Il monaco dispensa i suoi
sermoni ai fedeli e ne accende l'odio verso gli islamici anche
attraverso una cospicua produzione di video dove vengono
drammatizzati crimini in genere inventati. Wirathu è presente
massicciamente sui social media, libero dopo i 7 anni passati in
carcere sui 25 della condanna ricevuta nel 2003 per aver provocato
la morte violenta di 200 mila “kalar” (termine dispregiativo,
equivalente a nigger) e l'incendio di abitazioni e insediamenti
rohingya. Un'amnistia del 2010 gli ha aperto le porte del carcere e
Wirathu ha ripreso l'attività del “Bin Laden birmano”,
immortalato nel 2013 dalla copertina del Time con il titolo
“Il volto del terrore buddista”.
I pacifici monaci, il
popolo devoto al non-dio Buddha, ripresi nel film di Schroeder come
un'orda pronta al linciaggio, avvolti nel mantello rosso bastonano,
sventrano e bruciano corpi vivi spinti dalle parole del soave
venerabile. Nell'inquadratura-santino, però, sul volto dell'uomo
passa, come su quello di Adolf Eichmann, la smorfia psicopatica.
L'immagine contraddice le
dichiarazioni a sua difesa riportate sui giornali in risposta
all'attacco del Time, dove nega ogni responsabilità delle
violenze. Wirathu, sostenuto dall'allora presidente-dittatore Thein
Sein (“è una persona nobile”), a capo della giunta militare,
sbandiera i principi del suo movimento 969 in difesa della razza
contro i matrimoni misti e per il boicottaggio delle merci musulmane,
il divieto di vendere e acquistare case, la limitazione delle nascite
(un figlio ogni 3 anni). Il gruppo oggi si chiama Ma Ba Tha,
associazione per la protezione della nazionalità e della religione.
Ma lo shock del Venerabile
W. deriva dalla folla dei seguaci, dalle donne adoranti, dal
seguito di massa, dai singoli che inseguono una ragazzo e lo
abbattono a bastonate, e accatastano i cadaveri in un rogo
apocalittico.
Sono buddisti. Non da meno
altri integralismi poco spirituali.
Schroeder chiama a
raccolta le voci dissonanti di anziani monaci che “scomunicano”

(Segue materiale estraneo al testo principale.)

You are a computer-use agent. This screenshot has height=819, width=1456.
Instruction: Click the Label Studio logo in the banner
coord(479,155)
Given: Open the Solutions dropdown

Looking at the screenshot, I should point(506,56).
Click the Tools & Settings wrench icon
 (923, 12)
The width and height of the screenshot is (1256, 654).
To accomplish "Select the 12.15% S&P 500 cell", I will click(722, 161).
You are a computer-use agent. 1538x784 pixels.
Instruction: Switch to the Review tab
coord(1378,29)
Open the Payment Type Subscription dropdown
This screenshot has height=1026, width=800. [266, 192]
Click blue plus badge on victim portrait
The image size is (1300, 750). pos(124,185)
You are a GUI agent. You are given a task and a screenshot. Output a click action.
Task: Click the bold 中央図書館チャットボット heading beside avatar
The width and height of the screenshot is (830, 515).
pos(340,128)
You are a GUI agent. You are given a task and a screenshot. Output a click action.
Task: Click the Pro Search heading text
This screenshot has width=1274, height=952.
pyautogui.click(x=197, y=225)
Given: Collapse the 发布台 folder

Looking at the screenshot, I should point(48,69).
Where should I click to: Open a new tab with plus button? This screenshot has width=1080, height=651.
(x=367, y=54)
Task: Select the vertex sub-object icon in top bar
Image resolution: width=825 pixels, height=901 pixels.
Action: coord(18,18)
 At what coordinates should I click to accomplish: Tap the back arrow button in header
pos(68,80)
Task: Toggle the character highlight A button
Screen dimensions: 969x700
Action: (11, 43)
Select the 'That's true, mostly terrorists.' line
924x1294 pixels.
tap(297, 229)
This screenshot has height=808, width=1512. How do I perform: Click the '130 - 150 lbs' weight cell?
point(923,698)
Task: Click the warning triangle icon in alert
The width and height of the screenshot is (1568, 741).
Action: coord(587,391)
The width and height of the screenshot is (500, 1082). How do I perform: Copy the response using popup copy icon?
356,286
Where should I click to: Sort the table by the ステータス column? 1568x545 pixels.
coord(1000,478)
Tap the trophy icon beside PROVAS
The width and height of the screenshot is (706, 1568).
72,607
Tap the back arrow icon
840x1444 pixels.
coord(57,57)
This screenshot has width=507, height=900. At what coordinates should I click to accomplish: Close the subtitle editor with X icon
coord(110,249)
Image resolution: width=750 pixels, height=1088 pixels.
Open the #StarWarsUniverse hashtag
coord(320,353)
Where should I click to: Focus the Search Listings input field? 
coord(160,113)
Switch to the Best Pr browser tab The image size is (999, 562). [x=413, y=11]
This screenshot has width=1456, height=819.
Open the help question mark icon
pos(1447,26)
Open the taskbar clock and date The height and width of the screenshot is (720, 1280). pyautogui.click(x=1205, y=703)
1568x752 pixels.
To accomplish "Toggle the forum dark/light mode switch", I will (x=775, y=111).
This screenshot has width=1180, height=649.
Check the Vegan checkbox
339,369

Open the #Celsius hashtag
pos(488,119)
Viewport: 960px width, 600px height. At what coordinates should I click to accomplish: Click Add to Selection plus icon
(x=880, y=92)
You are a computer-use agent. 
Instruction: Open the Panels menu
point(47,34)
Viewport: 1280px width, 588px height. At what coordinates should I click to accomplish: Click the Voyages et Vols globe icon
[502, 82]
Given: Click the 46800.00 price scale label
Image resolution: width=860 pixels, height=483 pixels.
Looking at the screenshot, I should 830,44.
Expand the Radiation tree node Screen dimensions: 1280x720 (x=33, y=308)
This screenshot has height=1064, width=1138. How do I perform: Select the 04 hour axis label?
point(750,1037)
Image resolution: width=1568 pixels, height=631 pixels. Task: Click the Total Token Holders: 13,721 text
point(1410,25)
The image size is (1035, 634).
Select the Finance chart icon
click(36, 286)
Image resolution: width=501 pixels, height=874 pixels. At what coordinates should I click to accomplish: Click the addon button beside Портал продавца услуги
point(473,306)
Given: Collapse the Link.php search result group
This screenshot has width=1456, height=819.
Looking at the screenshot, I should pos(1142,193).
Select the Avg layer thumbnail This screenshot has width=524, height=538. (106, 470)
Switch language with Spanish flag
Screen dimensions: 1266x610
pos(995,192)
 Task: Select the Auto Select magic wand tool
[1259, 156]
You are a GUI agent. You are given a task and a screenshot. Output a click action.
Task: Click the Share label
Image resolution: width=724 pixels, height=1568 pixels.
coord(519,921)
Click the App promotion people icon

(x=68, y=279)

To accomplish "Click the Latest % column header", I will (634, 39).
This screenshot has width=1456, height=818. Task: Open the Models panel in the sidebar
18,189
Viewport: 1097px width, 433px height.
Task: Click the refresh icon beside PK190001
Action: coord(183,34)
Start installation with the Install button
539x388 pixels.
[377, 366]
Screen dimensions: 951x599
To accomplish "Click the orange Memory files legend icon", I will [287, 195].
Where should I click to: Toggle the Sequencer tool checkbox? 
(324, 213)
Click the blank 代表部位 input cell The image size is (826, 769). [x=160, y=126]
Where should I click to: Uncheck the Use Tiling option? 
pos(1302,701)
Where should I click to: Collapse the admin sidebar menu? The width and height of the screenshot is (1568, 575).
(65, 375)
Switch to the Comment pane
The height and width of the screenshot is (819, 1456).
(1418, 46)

il predicatore sanguinario. Parla anche l'inviata delle Nazioni unite
Yanghee Lee, definita da Wirathu, con la sua aria diligente, una
“puttana” invitata a “dare via il culo ai kalar”. Fuori
campo, il Dalai Lama consola e dice “uccidere in nome della
religione è impensabile”. Nel 2015 la Lega Nazionale per la
Democrazia di Aung San Suu Kyi vince le elezioni, Wirathu si
attribuisce il merito della “rivoluzione”. Smentito, accuserà la
leader, segregata per anni, di simpatie per i rohingya.